Beschluss der Landesdelegiertenkonferenz am 30. Juni 2024.

Wir brauchen eine zukunftsfähige Landwirtschaft für unsere Ernährung und die Biodiversität. Die Klima- und Biodiversitätskrise trifft die Bäuer*innen zuerst. Im Kampf um gute Böden, planbares Wirtschaften und den Erhalt unserer Lebensgrundlagen stehen wir an der Seite der Landwirt*innen.

Die menschengemachte Klimakrise mit Extremwetterereignissen trifft die Landwirtschaft besonders hart. Gleichzeitig ist der Agrarsektor auch eine bedeutende Quelle von klimaschädlichen Emissionen. Vor diesem Hintergrund ist dringend ein Umbau landwirtschaftlicher Systeme nötig, damit sie sowohl mehr zum Klimaschutz beitragen als auch eine größere Robustheit gegenüber den Folgen der Klimakrise aufweisen kann. Agroforstsysteme (AFS) verbinden beide Komponenten miteinander. Zudem können sie auch einen Beitrag im Kampf gegen die zweite Krise – das Artensterben – leisten, denn mit vielfältigen Strukturen schaffen sie wieder mehr Lebensraum, Nahrung und Rückzugsräume für Insekten, Vögel und viele Kleintiere.
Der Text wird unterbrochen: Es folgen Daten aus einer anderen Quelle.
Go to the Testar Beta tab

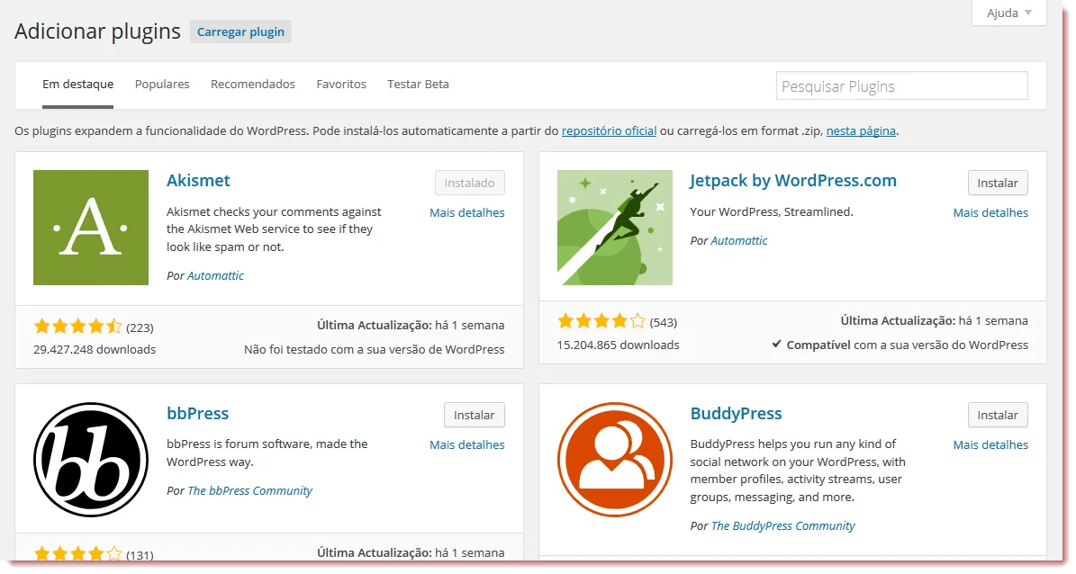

Bei der Agroforstwirtschaft handelt es sich um eine landwirtschaftliche Landnutzungsform, die mehrjährige Kulturen wie Bäume und Sträucher auf landwirtschaftlicher Fläche platziert, nutzt und damit ein resilienteres Ökosystem entwickelt. Durch Wechselwirkungen der verschiedenen Kulturen können wichtige ökologische Synergieeffekte erzielt werden, wie beispielsweise eine mittelfristige Ertragsstabilisierung durch Beschattung. Außerdem können unterschiedliche Ziele wie die Nahrungs- oder die Wertholzproduktion mit Erosionsschutz, Humusaufbau und Nitratbindung kombiniert werden. Als mehrjähriges Anbausystem leistet die Agroforstwirtschaft ebenfalls wichtige Beiträge zur Speicherung von CO2 und zum Erhalt der Biodiversität; insbesondere durch Schaffung von Lebensräumen für Vögel und Insekten. Außerdem können Agroforstsysteme mit ihren verschiedenen Kulturarten und Baumaltersstufen zur Diversifizierung von landwirtschaftlichen Betrieben beitragen. Somit lassen sich mittel- bis langfristig das betriebswirtschaftliche Risiko streuen sowie betriebliche Arbeitsspitzen durch Entzerrung von Erntezeiten mindern. Agroforstsysteme sind sowohl mit ökologischer als auch mit konventioneller Landwirtschaft realisierbar.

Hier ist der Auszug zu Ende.